§ **Work instructions**
Within the entries below, find the portion that opens with the line containing "This screenshot has width=1456, height=819." and closes with the line containing "has width=1195, height=637.". Retype that portion exactly and only.

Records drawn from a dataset
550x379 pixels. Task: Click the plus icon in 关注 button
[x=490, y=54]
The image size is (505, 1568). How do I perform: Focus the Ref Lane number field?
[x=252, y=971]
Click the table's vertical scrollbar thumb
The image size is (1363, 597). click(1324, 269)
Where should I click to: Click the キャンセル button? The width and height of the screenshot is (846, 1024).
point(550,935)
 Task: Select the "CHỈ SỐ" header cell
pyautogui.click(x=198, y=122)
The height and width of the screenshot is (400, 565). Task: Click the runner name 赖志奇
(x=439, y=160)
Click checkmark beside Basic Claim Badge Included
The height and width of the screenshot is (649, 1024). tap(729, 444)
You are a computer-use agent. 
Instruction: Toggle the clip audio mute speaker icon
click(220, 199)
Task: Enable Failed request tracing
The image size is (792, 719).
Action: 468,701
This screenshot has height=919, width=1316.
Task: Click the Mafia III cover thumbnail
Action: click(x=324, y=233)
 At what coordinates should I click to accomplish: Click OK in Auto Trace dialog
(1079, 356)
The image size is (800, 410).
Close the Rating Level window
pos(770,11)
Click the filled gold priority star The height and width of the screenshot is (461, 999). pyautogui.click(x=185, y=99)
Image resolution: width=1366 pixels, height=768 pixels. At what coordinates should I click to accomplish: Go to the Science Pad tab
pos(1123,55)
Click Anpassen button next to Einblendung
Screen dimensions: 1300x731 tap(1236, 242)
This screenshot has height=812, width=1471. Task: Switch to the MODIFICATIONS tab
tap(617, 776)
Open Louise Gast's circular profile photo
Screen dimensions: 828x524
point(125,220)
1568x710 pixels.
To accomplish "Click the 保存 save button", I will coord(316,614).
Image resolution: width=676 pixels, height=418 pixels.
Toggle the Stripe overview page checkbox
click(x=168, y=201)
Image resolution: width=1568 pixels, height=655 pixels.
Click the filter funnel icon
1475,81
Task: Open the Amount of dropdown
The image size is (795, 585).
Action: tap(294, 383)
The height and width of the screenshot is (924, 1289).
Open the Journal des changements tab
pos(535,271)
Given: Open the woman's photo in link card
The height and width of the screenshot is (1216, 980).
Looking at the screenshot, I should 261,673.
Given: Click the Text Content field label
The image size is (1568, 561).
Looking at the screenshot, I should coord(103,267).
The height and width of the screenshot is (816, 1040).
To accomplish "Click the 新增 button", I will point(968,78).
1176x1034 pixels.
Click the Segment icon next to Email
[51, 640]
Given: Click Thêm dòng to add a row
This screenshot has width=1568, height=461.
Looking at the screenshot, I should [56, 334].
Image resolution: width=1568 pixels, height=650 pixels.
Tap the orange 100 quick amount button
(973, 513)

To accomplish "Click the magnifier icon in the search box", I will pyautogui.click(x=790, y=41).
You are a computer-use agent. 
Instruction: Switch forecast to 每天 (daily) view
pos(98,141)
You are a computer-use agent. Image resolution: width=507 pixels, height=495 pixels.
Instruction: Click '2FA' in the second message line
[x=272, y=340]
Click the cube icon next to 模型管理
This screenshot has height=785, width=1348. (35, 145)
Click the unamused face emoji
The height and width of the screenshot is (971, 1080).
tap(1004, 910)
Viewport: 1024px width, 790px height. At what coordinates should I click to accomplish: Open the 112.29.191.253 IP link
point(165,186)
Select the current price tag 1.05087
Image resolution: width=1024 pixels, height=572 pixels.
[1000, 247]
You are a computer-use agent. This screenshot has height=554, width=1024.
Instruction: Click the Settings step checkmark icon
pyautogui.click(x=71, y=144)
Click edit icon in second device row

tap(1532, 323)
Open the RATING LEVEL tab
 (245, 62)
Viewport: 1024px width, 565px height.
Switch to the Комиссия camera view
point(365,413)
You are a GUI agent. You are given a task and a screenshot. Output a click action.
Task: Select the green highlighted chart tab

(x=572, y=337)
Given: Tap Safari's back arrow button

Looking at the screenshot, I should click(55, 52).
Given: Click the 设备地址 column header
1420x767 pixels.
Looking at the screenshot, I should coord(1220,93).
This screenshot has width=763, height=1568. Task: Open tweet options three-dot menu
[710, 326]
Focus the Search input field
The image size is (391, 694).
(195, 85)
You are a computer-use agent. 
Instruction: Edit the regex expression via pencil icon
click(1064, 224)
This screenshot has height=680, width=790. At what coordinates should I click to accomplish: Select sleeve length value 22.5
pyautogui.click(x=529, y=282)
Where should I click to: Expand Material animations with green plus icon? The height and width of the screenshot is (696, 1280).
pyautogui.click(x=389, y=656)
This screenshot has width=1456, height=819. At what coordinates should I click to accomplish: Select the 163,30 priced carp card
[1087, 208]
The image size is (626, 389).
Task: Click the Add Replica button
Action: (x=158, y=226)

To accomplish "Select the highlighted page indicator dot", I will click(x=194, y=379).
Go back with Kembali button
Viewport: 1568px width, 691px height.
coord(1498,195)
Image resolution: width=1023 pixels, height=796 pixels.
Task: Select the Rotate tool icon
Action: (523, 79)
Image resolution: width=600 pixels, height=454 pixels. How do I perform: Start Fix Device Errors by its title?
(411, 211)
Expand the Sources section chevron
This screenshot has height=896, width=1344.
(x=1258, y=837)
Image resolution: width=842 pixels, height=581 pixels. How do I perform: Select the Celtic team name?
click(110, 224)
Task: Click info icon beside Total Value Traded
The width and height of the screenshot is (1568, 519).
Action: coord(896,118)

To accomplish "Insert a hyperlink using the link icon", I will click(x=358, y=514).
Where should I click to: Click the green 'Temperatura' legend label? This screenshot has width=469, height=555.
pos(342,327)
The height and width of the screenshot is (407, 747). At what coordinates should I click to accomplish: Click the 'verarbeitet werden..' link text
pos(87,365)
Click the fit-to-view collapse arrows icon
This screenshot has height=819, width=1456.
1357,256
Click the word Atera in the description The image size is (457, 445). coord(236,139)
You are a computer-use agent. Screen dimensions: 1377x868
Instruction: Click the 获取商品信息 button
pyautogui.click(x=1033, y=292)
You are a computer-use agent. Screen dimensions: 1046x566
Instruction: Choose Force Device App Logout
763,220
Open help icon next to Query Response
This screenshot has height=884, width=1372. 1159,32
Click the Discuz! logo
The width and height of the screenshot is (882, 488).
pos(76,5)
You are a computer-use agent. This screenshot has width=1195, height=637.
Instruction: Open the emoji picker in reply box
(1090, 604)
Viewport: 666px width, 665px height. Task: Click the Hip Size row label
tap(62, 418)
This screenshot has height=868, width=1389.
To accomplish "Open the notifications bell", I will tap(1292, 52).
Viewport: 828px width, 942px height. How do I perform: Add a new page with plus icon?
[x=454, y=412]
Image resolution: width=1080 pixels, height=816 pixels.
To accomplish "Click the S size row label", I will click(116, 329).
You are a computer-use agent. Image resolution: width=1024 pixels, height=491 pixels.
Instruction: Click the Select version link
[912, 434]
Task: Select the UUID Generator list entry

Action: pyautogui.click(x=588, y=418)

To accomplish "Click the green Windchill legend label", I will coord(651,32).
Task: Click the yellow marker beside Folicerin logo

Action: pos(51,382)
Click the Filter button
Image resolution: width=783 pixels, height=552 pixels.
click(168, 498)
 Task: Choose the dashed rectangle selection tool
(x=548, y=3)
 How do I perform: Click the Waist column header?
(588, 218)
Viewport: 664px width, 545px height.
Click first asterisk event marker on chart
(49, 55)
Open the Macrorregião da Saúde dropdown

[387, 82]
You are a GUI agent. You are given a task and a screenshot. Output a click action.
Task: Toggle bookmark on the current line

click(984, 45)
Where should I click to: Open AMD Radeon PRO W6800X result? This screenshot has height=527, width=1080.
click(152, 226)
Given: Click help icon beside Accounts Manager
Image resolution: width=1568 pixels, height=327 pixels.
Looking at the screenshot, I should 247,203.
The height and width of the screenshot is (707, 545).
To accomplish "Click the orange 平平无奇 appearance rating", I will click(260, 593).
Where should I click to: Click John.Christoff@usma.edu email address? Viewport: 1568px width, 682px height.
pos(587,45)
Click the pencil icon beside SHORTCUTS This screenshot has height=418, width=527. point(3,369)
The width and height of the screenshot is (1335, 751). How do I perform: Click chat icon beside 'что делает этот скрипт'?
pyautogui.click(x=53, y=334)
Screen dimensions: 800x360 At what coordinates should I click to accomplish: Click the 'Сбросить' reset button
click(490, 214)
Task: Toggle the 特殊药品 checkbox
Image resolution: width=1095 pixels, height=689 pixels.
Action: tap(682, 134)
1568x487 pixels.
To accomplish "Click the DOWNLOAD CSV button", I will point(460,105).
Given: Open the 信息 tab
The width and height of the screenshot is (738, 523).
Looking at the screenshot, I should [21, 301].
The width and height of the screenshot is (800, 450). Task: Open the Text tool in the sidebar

§ **Expected answer**
This screenshot has width=1456, height=819. At what coordinates should I click to accomplish: Select the 163,30 priced carp card
[1087, 208]
The image size is (626, 389).
Task: Click the Add Replica button
Action: (x=158, y=226)

To accomplish "Select the highlighted page indicator dot", I will click(x=194, y=379).
Go back with Kembali button
Viewport: 1568px width, 691px height.
coord(1498,195)
Image resolution: width=1023 pixels, height=796 pixels.
Task: Select the Rotate tool icon
Action: (523, 79)
Image resolution: width=600 pixels, height=454 pixels. How do I perform: Start Fix Device Errors by its title?
(411, 211)
Expand the Sources section chevron
This screenshot has height=896, width=1344.
(x=1258, y=837)
Image resolution: width=842 pixels, height=581 pixels. How do I perform: Select the Celtic team name?
click(110, 224)
Task: Click info icon beside Total Value Traded
The width and height of the screenshot is (1568, 519).
Action: coord(896,118)

To accomplish "Insert a hyperlink using the link icon", I will click(x=358, y=514).
Where should I click to: Click the green 'Temperatura' legend label? This screenshot has width=469, height=555.
pos(342,327)
The height and width of the screenshot is (407, 747). At what coordinates should I click to accomplish: Click the 'verarbeitet werden..' link text
pos(87,365)
Click the fit-to-view collapse arrows icon
This screenshot has height=819, width=1456.
1357,256
Click the word Atera in the description The image size is (457, 445). coord(236,139)
You are a computer-use agent. Screen dimensions: 1377x868
Instruction: Click the 获取商品信息 button
pyautogui.click(x=1033, y=292)
You are a computer-use agent. Screen dimensions: 1046x566
Instruction: Choose Force Device App Logout
763,220
Open help icon next to Query Response
This screenshot has height=884, width=1372. 1159,32
Click the Discuz! logo
The width and height of the screenshot is (882, 488).
pos(76,5)
You are a computer-use agent. This screenshot has width=1195, height=637.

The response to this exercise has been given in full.